Original Landspeeder Conceptual Model: You see here what is very likely the original model for Kenner's landspeeder toy. It appears to have been built using vacu-formed plastic, styrene and various parts culled from model kits. In fact, I once spoke with the Kenner employee who built this prototype, and he related to me how he used un-altered parts from a 747 jet model to construct certain portions of it. I think you can see from this picture that the combination tail fin and engine of this piece is derived from the similar structure found on large jets.
You've no doubt already noticed that the color-scheme is quite a bit different from that used on the production toy. In fact, its colors are a good deal closer to the washed-out tones found on the landspeeder in the film. Additionally, those reddish bands painted over the body are not found on the production toy, even though they're accurate to the film prop. You'll also notice several other differences, one of the most notable of which is the small handle mounted on the front end, which, I assume, was meant to allow one to easily pull open the engine hatch. On the production toy, of course, this was replaced with a button, which caused the hatch to pop open when pressed.
Models such as these represent some of the earliest three-dimensional work done on a toy, and several other Kenner conceptual models can be found on the Archive. This piece was created as Kenner was in a mad rush to get their Star Wars line to market in mid-1977. It was worked on simultaneously with the X-Wing and TIE Fighter models, the other two of the first trio of Star Wars vehicles to be released, but this landspeeder was the first to be completed. Following this largely-conceptual phase of development, the design would be refined further, and eventually patterns would be produced, from which the final production molds would be cut.

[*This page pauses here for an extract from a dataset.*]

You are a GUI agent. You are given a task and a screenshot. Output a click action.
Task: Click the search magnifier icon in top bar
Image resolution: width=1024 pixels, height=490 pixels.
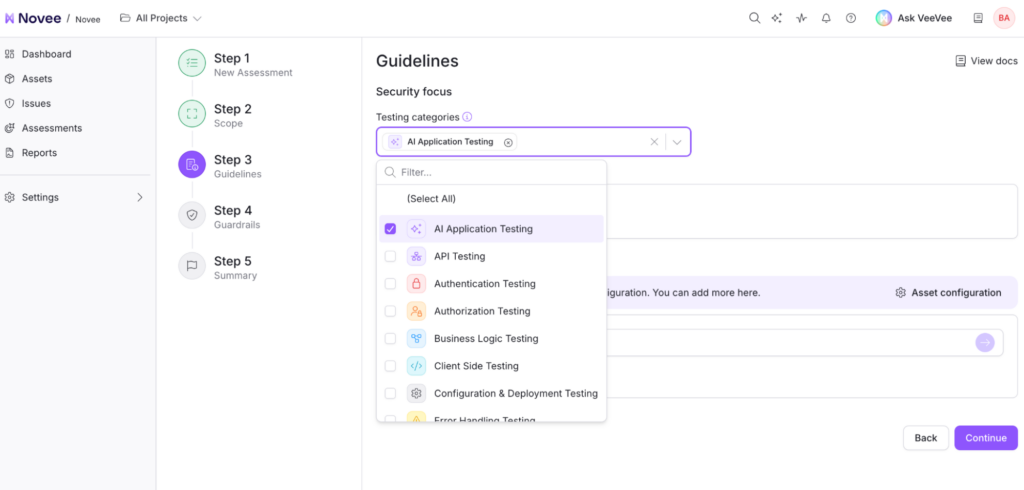tap(755, 18)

This image comes from the mail-order catalog of a retail store; the store probably requested promotional material before Kenner had photographs of their final toys on hand, and thus the conceptual photos had to suffice. This type of thing was actually quite common for Kenner early-on in their association with Star Wars, conceptual models having been used on everything from blister cards to product catalogs to--a place where their appearance is entirely understandable--internal Kenner spec sheets. If this model, as well as its companion X-Wing and TIE Fighter models, appears vaguely familiar to you, it might be because the very photos of them that you see here on the Archive were used as the basis for the artwork of these toys that was used on the 12-Back blister card. Although the similarity of the models to the artwork is more noticeable in the case of the TIE and X-Wing, I think you can see that the creator of the landspeeder painting took this photograph of the conceptual model and simply updated it with some later design elements.